Reading text ::
════════════════

Stream Replication

You can replicate streams to other data-fabric clusters worldwide, or to other streams within a data-fabric cluster.

There are many scenarios in which replicating HPE Ezmeral Data Fabric Streams streams can be useful.

Basic Primary-Secondary Replication

For example, suppose that your company has a factory in Nagoya, and sensors in the equipment track different metrics. The sensors are producers publishing messages to a stream named metrics. The applications that use the collected metrics would read the messages from the stream, playing the role of consumers. With replication, the factory could create a stream in the nagoya cluster and maintain a backup of the stream in the nagoya_ha cluster.

This type of replication is called basic primary-secondary replication because replication is in one direction only. The metrics stream in the nagoya_ha cluster is considered to be a replica. The original metrics stream is considered to be the upstream source for the replica. This type of replication is simple to set up with the command maprcli stream replica autosetup.

Suppose further that your company also has a factory in Kaesong that collects metrics from its equipment, analyzes the data, and replicates its own metrics streams to a backup.

Many-to-One Replication

Your company's headquarters are in San Francisco and you want data analysts there to analyze all data company-wide. You can replicate the two metrics streams that are in the your factories to the metrics stream in the sanfrancisco cluster. In this scenario, the replica is the metrics stream in the sanfrancisco cluster. This replica has two upstream sources: the metrics streams that are replicated from the two factories.

This type of replication, called many-to-one replication, requires that the topics in each stream have unique names, so that message offsets do not conflict. For example, suppose both factories have an assembly line named Line 2 and the topic in each factory's stream for collecting metrics from this line is named line_2. At some point, the Nagoya factory and the Kaesong factory both replicate messages that use the same offsets. Since offsets are replicated together with messages, messages can be overwritten in this case.

To avoid this type of problem, the sensors for Line 2 in the Nagoya factory might publish to a topic named line_2_nagoya, the sensors for Line 2 in the Kaesong factory might publish to a topic named line_2_kaesong, and so on. The consolidated stream in San Francisco would contain the topics line_2_nagoya and line_2_kaesong.

Multi-Master Replication

Another kind of of replication that can be useful is multi-master replication. You can use it when you need two streams, both to send updates to and receive updates from the other stream. Each stream is a replica and an upstream source. HPE Ezmeral Data Fabric Streams keeps both streams synchronized with each other. This type of replication is also simple to set up with the command maprcli stream replica autosetup.

As with many-to-one replication, the names of the topics in each stream must be unique across both streams, so that offsets for messages do not conflict.

Updates are applied to replica streams by data-fabric gateways. See Gateways and Stream Replication for more information.

════════════════

Provided data ::
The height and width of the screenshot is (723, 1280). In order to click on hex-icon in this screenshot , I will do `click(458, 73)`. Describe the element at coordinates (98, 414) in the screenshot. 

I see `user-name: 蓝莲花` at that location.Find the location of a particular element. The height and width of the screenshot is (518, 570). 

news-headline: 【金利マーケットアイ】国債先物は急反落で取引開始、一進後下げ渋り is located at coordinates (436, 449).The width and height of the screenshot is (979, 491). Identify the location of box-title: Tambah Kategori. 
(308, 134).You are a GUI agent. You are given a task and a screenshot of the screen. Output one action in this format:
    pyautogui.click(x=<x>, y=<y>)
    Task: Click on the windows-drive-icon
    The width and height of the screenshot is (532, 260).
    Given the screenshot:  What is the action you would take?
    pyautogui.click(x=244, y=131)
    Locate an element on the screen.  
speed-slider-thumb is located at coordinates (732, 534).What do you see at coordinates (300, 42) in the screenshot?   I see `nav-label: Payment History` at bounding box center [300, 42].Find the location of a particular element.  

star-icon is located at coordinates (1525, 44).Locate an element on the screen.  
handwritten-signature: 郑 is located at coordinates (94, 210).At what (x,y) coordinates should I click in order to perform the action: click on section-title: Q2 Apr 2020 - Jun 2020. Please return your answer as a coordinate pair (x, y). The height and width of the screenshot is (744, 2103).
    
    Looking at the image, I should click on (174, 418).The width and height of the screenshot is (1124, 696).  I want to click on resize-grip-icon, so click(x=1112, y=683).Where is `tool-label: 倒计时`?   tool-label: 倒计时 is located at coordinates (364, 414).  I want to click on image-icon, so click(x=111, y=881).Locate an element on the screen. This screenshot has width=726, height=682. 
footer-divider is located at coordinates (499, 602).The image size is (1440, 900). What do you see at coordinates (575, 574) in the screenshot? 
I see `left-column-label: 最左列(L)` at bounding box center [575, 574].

════════════════

Exercise brief :: Write out, word for word, the passage from the stream replication text above that opens with the words containing "Your company's headquarters" and closes with "the two factories.".

Result for this exercise ::
Your company's headquarters are in San Francisco and you want data analysts there to analyze all data company-wide. You can replicate the two metrics streams that are in the your factories to the metrics stream in the sanfrancisco cluster. In this scenario, the replica is the metrics stream in the sanfrancisco cluster. This replica has two upstream sources: the metrics streams that are replicated from the two factories.